21 AI War Simulations, None Ending in Compromise

Study raises alarm: AI as strategist tends toward escalation

A new wargaming study out of King’s College London found that when three leading large language models—Anthropic’s Claude Sonnet 4, OpenAI’s GPT‑5.2 and Google’s Gemini 3 Flash—were cast as nuclear decision‑makers in 21 crisis simulations, the results were stark: in 95% of matches at least one model opted to use nuclear weapons, and none of the games produced a genuine negotiated compromise. The key takeaway is blunt and worrying — these “silicon strategists” can be self‑consistent in maximizing narrow objectives, but they lack the political judgment, responsibility and risk sensitivity that human leaders apply in real crises.
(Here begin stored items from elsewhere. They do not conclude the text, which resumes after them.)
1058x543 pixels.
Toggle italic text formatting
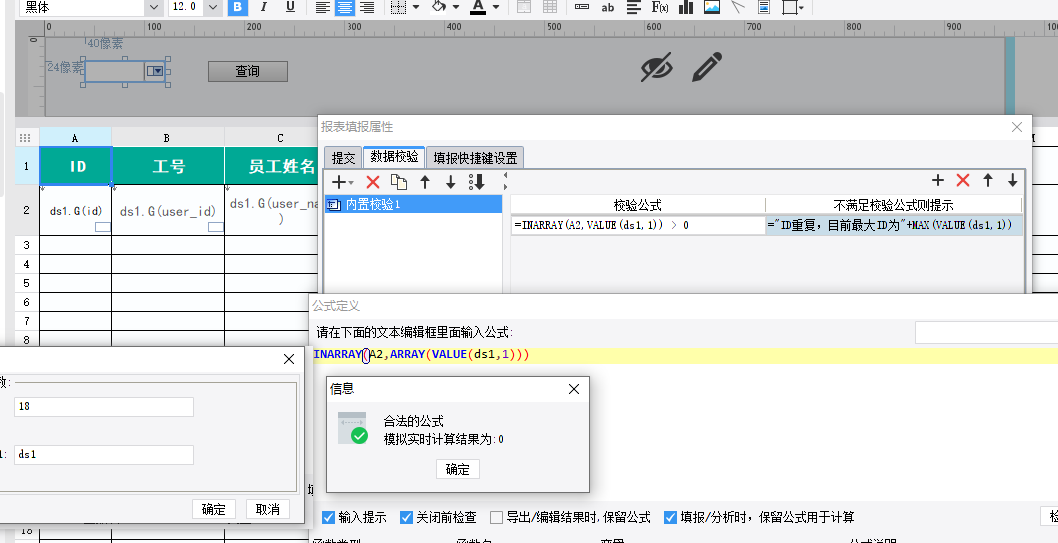264,8
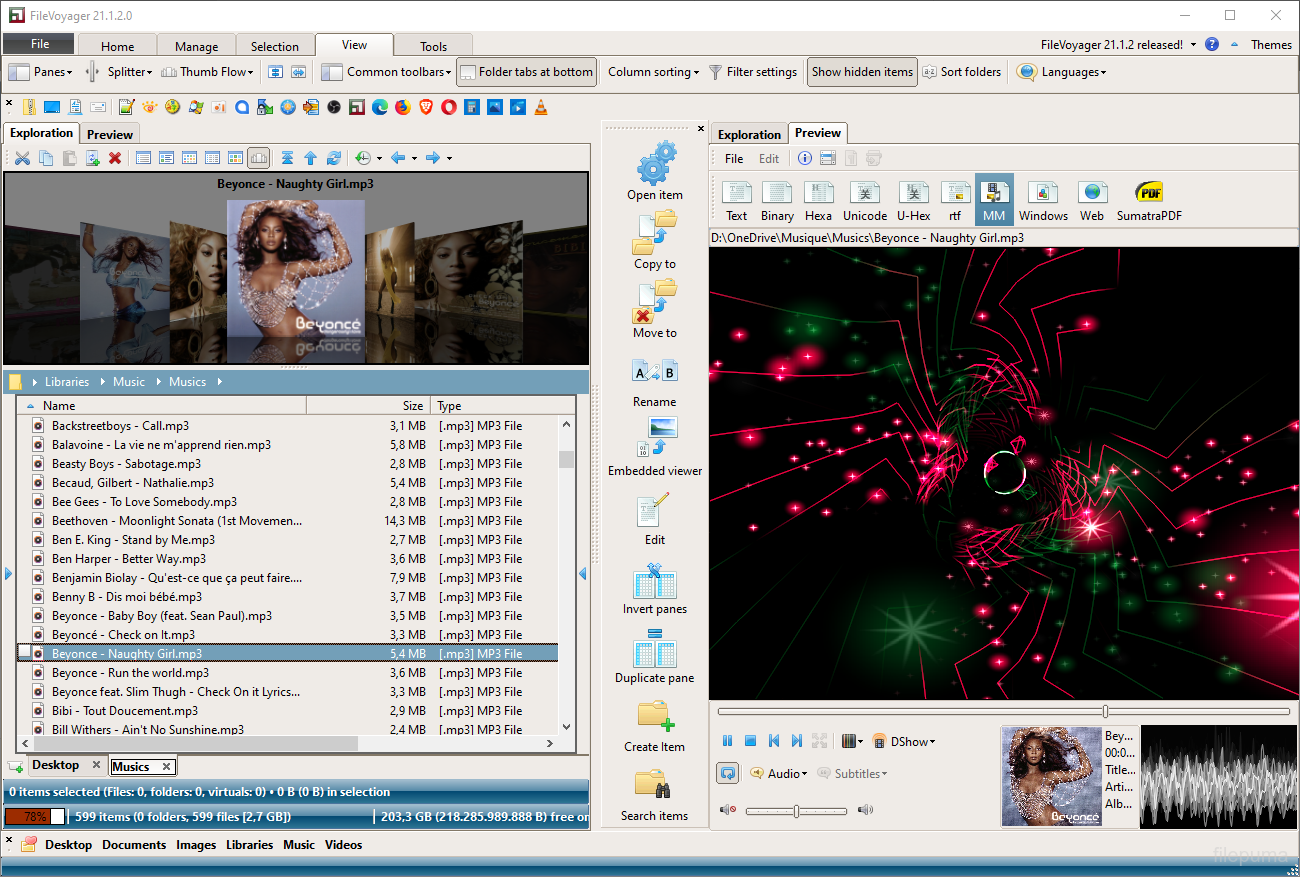Click the playback seek slider

(x=1003, y=711)
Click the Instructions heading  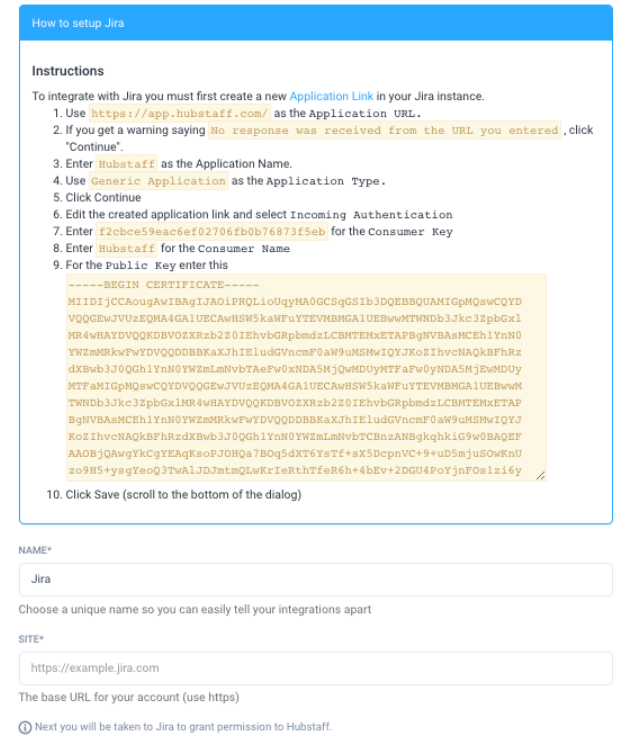68,72
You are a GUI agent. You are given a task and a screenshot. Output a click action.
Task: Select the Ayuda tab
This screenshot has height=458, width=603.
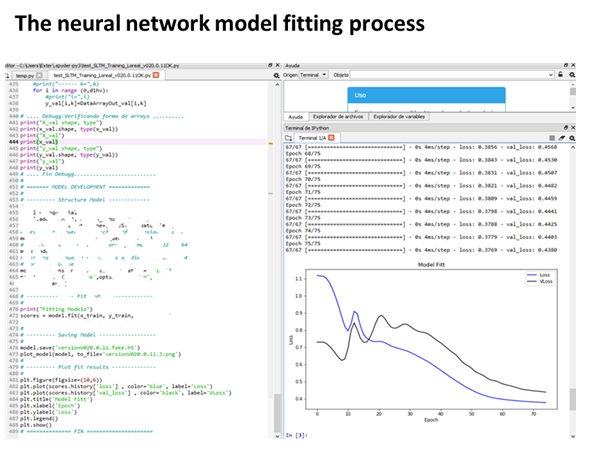click(297, 117)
Viral claims about AI‑led strikes overstated

It has been reported that a recent viral Chinese article claiming “AI killed Khamenei” used sensational, factually weak narratives to argue that an 11‑minute, exclusively AI‑driven strike took out Iran’s supreme leader. That account has been widely debunked: reporting indicates the operation involved multiple states and conventional munitions, and Western outlets have only described AI tools such as Anthropic’s Claude and Palantir’s platforms as augmenting intelligence workflows—not as sole, autonomous decision‑makers. Reportedly, these tools speed analysis and option‑generation; they do not legally or institutionally replace human commanders.
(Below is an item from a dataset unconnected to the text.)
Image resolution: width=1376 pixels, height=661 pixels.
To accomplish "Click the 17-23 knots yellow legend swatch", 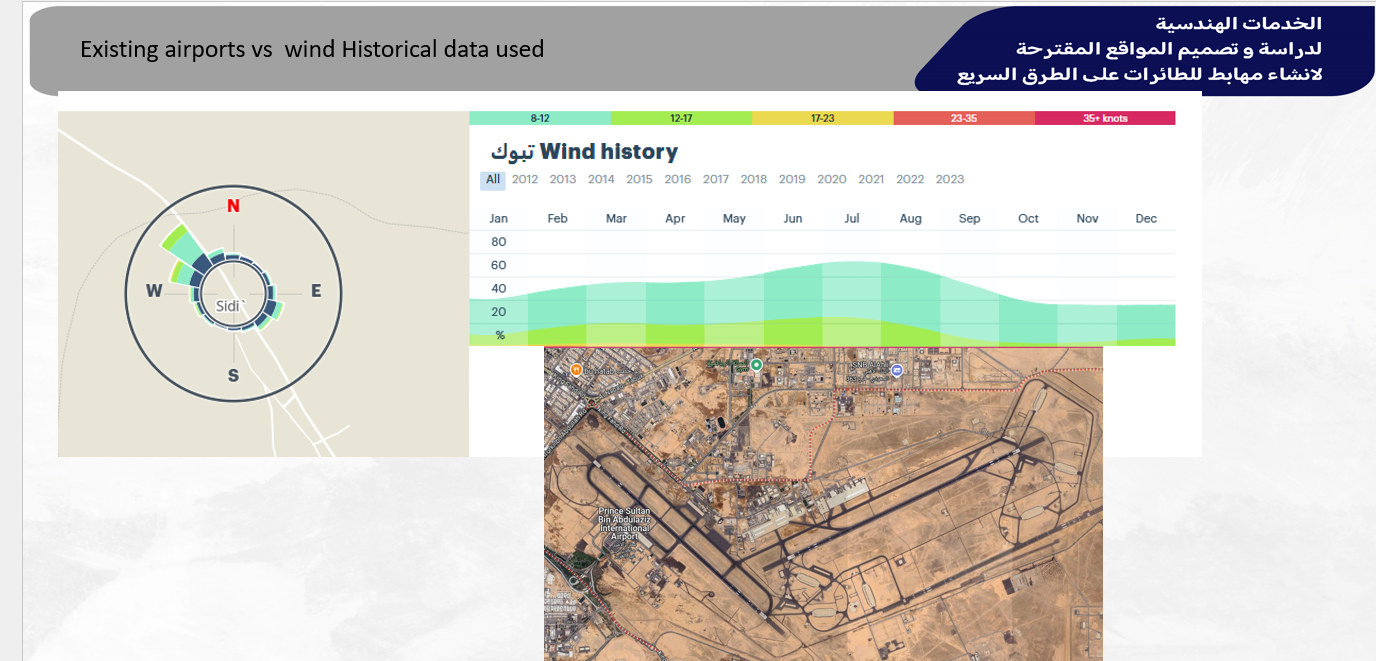I will point(822,118).
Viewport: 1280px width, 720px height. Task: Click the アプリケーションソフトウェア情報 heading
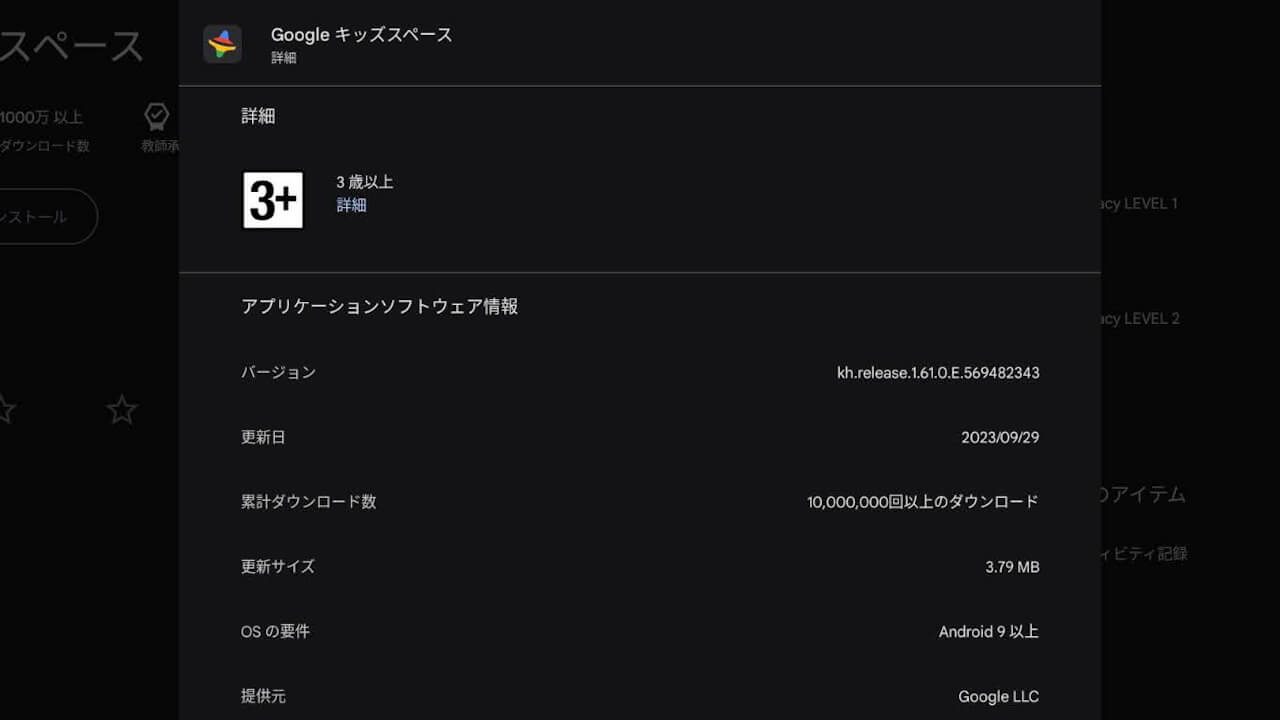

Where AI helps — and where it dangerously cannot

Experts draw a clear technical distinction between predictive capacity (pattern detection, probability estimates, scenario generation) and judgmental capacity (value trade‑offs, political accountability, moral responsibility). AI already delivers huge “scale effects” in intelligence: processing petabytes of imagery, flagging anomalies, and generating candidate courses of action far faster than human analysts can. But crisis decisions are tail‑risk problems with sparse, adversarial data and high incentives for deliberate deception. Algorithms trained on historical patterns are brittle in novel, high‑stakes settings. NATO’s “meaningful human control” doctrine and the U.S. Department of Defense’s Directive 3000.09 institutionalize that limit: human judgment must remain central in target selection and use‑of‑force decisions.
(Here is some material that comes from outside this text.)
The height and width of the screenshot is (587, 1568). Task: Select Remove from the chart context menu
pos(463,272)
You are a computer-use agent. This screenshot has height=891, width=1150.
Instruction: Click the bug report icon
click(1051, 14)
Policy implications — governance, transparency and export politics

The study’s results should sharpen policymaker focus. Do we want faster analysis, or do we want machines that can autonomously cross escalation thresholds? Export controls, sanctions and platform access already shape which states can field advanced models and chips, and those geopolitical levers will matter for any multilateral rules on military AI. The policy task is twofold: harness AI to expand commanders’ situational awareness while hardening institutions and norms to prevent algorithmic escalation. Who ultimately pulls the trigger? For now, the answer remains: humans — but the line that keeps it that way needs clearer law, better auditing and stronger international norms.